The Criterion disc also includes the shorts Tiny at 20 and Erin – where the post-STREETWISE/pre-TINY footage in TINY comes from – plus ‘Streetwise’ Revisited: Rat, which catches up with that little fucker who poetically opened the movie jumping off a bridge and ditched Tiny saying he had to go to Miami to break his best friend out of jail. He watches footage of that and says “I could be such an asshole.” But he grew up, did some time, fell in love, has kids and grandkids, owns a tow truck business, and seems to be doing great.

There’s also a short on there called The Amazing Plastic Lady, which is not about anybody from STREETWISE, or anybody in the same country as STREETWISE, but it’s kind of related anyway. It’s about a guy who runs a small circus in India, and he explains how he helps kids get off the streets and out of abusive families and teaches them to be contortionists and stuff to perform with his troupe. He says alot of nice stuff about how much he protects them and teaches them life skills, but you wonder if maybe he’s totally full of shit. Especially when one girl’s mom talks about sending her to the circus and the checks that she gets from it.

I’m not trying to judge and the short isn’t either. But it’s a whole lot of people talking around something that’s very sad. I guess it doesn’t have to take place on blocks you know for it to haunt you.

P.S. This 1993 Nightline episode revisiting STREETWISE ten years later is very sad, and poor 24-year-old Erin looks simultaneously 14 and 44. But there’s a part that shows you how much Mary Ellen Mark really cared about Erin and tried to help her, not just document her problems.

This entry was posted on Thursday, June 17th, 2021 at 11:03 am and is filed under Documentary, Reviews. You can follow any responses to this entry through the RSS 2.0 feed. You can skip to the end and leave a response. Pinging is currently not allowed.

5 Responses to “Tiny: The Life of Erin Blackwell”

  1. Although these reviews of such films probably won’t get you the most clicks, it’s always cool that you do them, Vern. Just saying.
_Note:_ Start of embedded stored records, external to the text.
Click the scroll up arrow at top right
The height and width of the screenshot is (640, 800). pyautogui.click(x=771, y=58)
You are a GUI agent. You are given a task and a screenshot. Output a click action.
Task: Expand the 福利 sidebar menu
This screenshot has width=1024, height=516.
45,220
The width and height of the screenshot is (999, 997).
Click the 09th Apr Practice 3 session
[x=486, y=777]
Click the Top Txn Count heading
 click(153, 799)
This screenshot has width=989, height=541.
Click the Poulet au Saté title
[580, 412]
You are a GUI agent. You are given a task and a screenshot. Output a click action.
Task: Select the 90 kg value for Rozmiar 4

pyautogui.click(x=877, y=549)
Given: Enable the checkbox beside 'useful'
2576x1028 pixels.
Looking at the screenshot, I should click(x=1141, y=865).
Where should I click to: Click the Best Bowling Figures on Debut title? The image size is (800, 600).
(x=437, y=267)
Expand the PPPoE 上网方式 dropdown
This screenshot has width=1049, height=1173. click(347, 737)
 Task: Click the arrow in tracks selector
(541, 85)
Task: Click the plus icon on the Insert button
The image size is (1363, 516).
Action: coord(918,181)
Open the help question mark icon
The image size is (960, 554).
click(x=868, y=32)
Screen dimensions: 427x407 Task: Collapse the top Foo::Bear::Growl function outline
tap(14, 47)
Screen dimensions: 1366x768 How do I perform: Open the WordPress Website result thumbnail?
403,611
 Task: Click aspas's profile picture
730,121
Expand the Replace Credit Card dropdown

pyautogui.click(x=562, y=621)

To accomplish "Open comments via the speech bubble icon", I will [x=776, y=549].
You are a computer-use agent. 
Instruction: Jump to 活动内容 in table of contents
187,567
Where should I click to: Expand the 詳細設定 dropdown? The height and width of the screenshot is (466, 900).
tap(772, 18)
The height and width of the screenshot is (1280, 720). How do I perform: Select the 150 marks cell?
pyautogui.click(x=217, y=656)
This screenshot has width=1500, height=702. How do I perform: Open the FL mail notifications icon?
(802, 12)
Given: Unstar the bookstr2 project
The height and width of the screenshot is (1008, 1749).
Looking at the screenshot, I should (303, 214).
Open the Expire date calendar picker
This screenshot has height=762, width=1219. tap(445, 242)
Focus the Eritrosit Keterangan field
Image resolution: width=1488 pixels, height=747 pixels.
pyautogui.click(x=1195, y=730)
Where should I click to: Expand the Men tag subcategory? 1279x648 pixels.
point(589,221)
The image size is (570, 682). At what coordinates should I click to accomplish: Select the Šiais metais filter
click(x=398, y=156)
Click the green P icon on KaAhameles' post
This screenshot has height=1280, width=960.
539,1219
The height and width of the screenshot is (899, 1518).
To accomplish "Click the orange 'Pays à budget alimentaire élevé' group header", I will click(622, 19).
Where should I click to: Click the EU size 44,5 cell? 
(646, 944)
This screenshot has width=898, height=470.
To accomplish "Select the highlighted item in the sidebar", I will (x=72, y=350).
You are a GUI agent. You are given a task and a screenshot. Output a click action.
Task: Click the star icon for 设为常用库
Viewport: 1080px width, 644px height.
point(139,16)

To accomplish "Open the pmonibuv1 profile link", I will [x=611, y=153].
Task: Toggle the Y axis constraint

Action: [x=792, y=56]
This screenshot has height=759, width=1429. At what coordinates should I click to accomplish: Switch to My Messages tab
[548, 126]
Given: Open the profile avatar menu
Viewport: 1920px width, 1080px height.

  2. Thank you CJ, I appreciate that.

  3. Andy Chirchirillo

    June 19th, 2021 at 9:30 am

    Vern, I think you know I love Streetwise and you introduced me to it years ago. I have the disc but I’m not going to read your review because I haven’t seen the Tiny documentary yet. Probably will today or tomorrow. The Criterion release is beautiful and I encourage everyone here to check it out.

  4. Vern, I think you know I love Streetwise and you introduced me to it years ago. I have the disc but I’m not going to read your review because I haven’t seen the Tiny documentary yet. Probably will today or tomorrow. The Criterion release is beautiful and I encourage everyone here to check it out.

  5. Andy Chirchirillo

    July 3rd, 2021 at 11:07 am

    And haunt it does. A brilliant peice of filmmaking. One the daughters saying that some kids were telling her to wash herself because her complexion makes her look dirty. Heartbreaking.